Data to use →
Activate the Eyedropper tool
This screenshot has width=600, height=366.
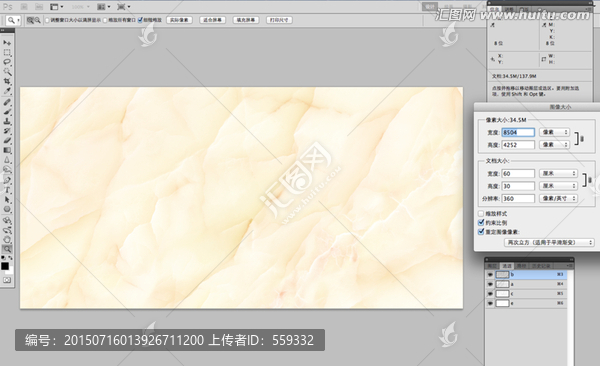[x=7, y=91]

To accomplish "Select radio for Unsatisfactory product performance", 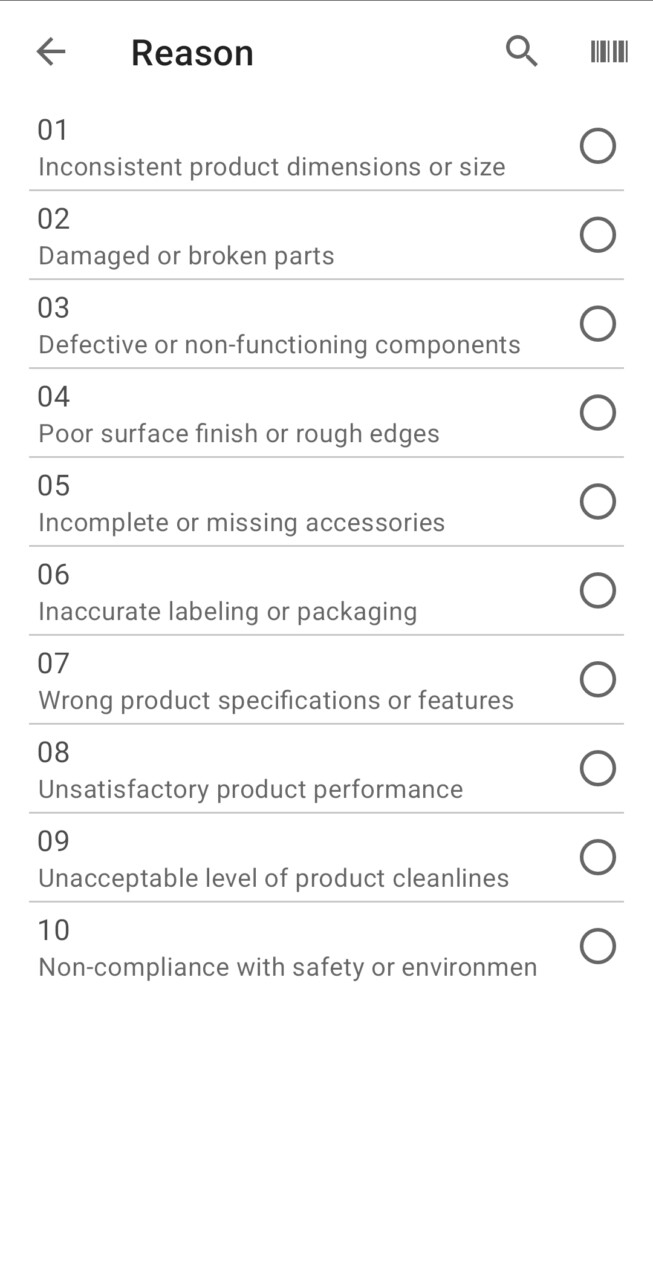I will (597, 769).
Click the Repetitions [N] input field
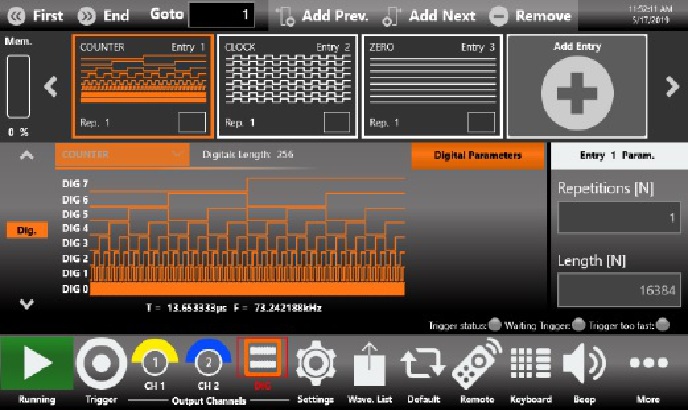Viewport: 688px width, 410px height. tap(619, 217)
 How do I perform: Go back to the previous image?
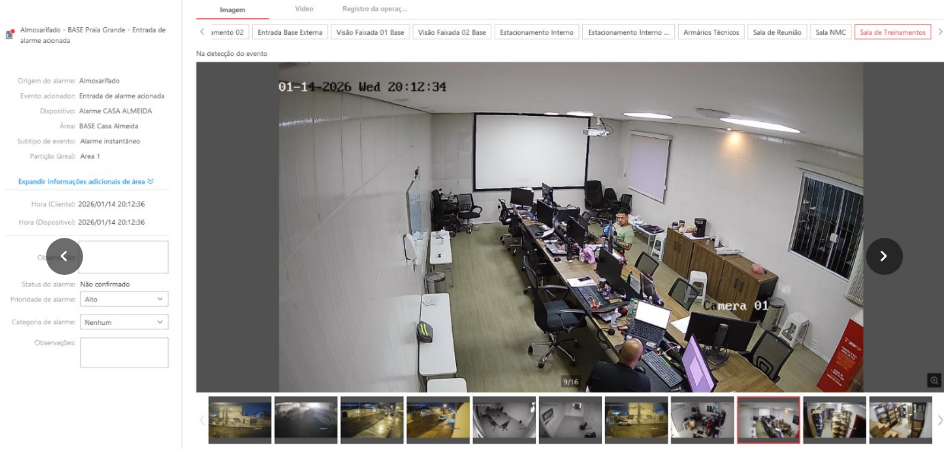click(x=64, y=256)
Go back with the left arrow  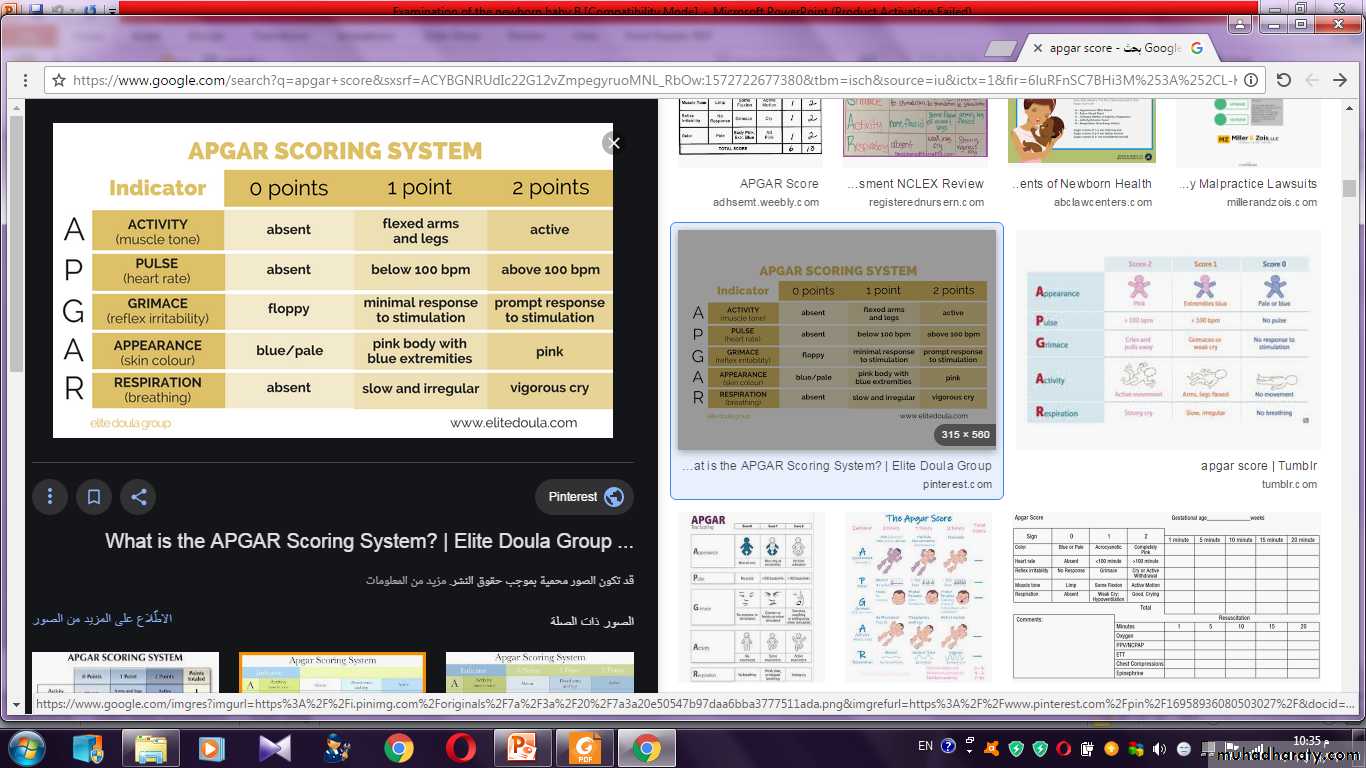(x=1312, y=80)
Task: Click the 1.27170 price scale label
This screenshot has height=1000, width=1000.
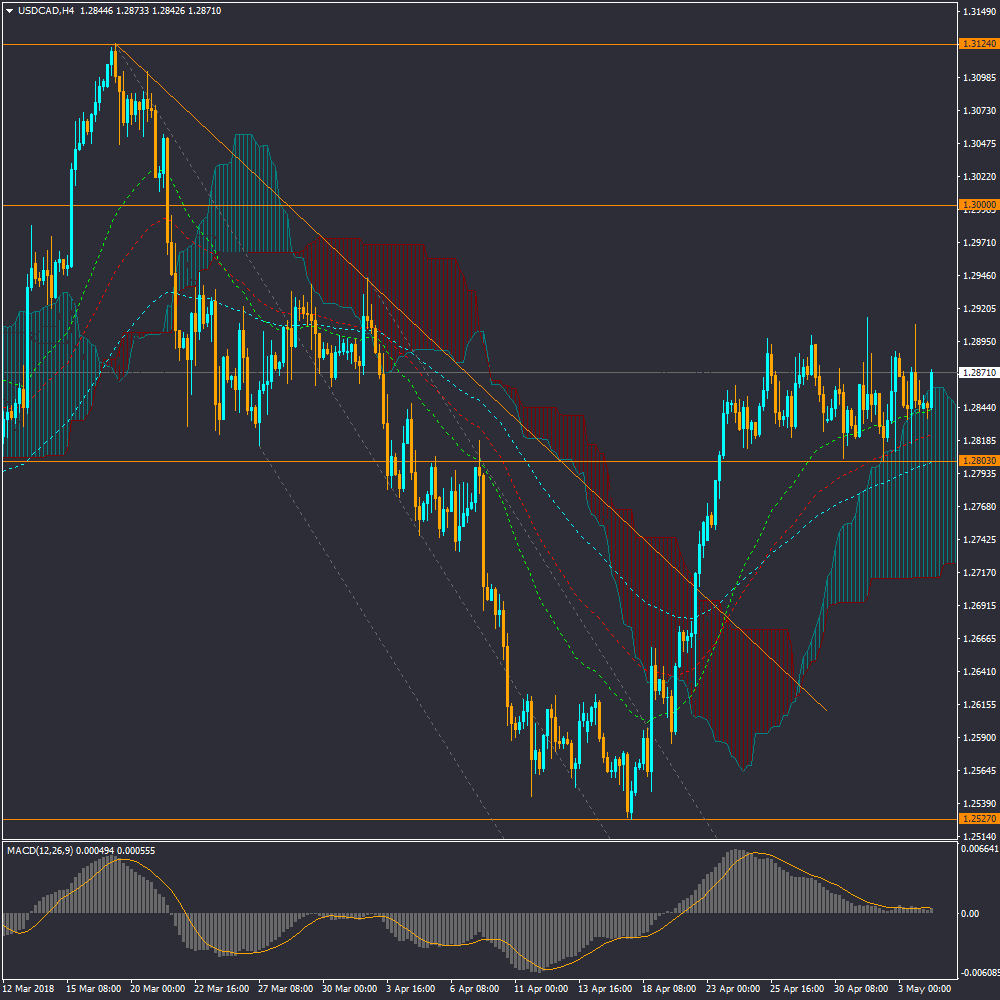Action: [x=979, y=573]
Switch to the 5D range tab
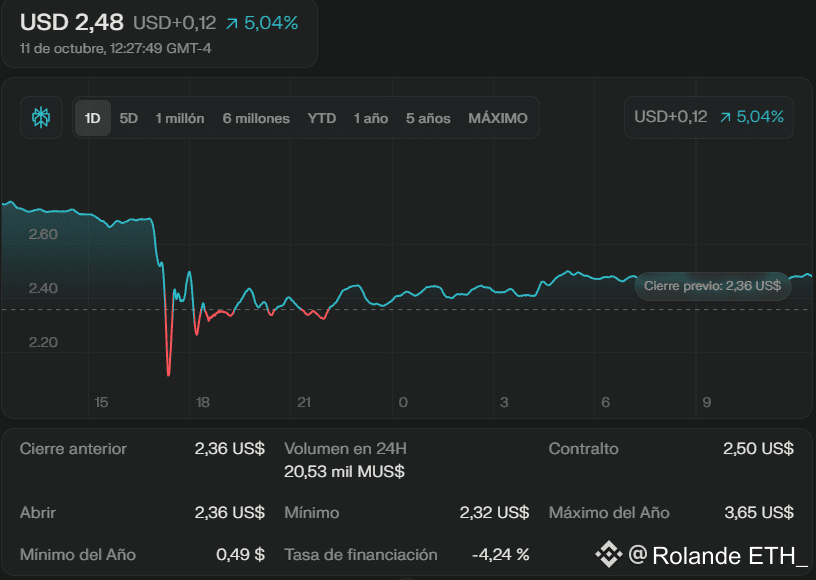This screenshot has width=816, height=580. 129,118
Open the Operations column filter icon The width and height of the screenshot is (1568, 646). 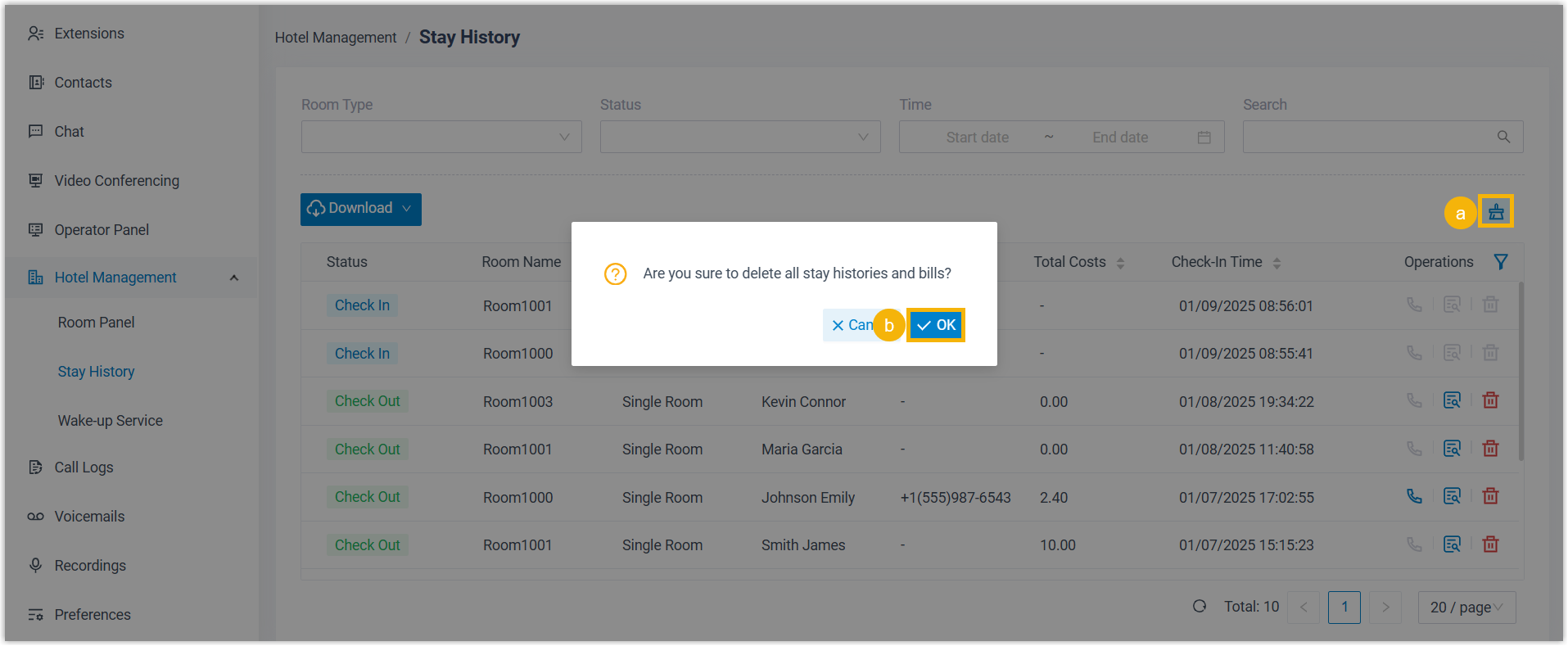[x=1500, y=262]
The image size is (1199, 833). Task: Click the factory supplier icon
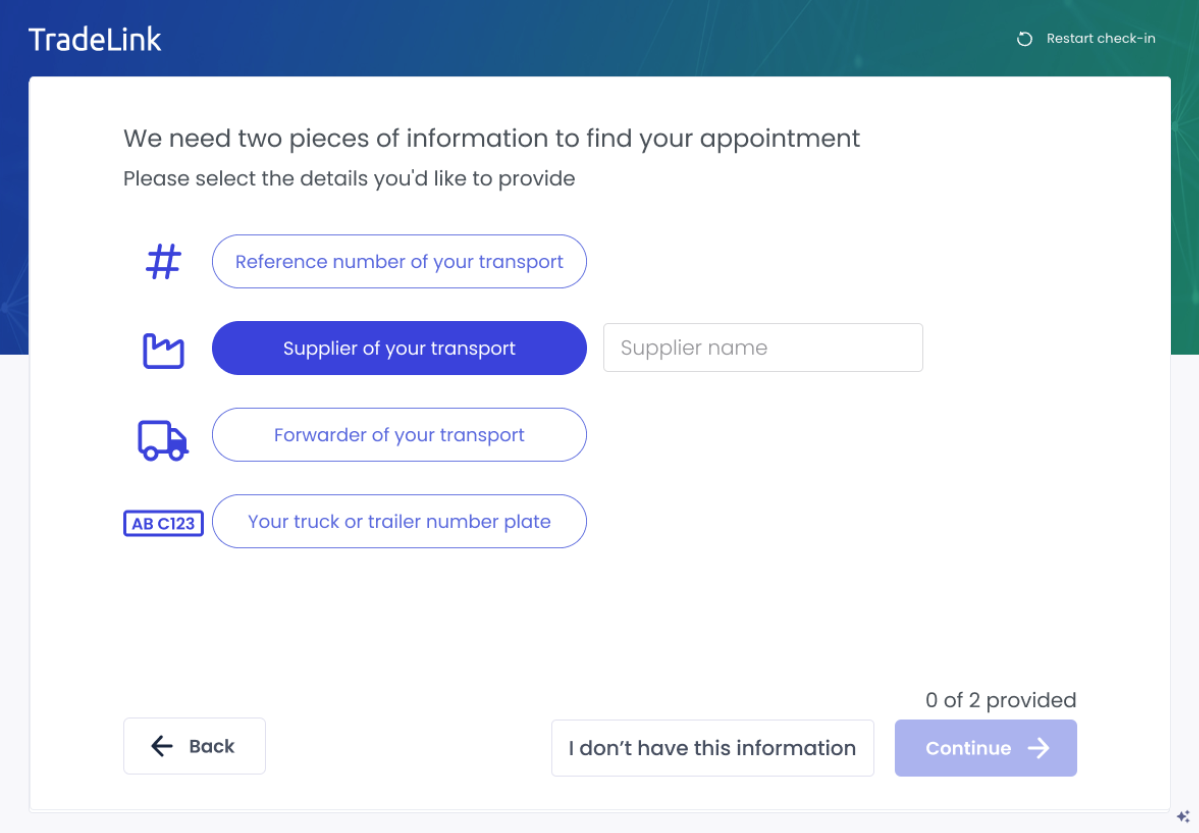point(164,349)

What the task asks → Leave out every picture, and repeat word for word only the lines from the one holding "The image size" through the end of the entries above, both ends included.

Solution for this exercise →
The image size is (1199, 833). Task: Click the factory supplier icon
point(164,349)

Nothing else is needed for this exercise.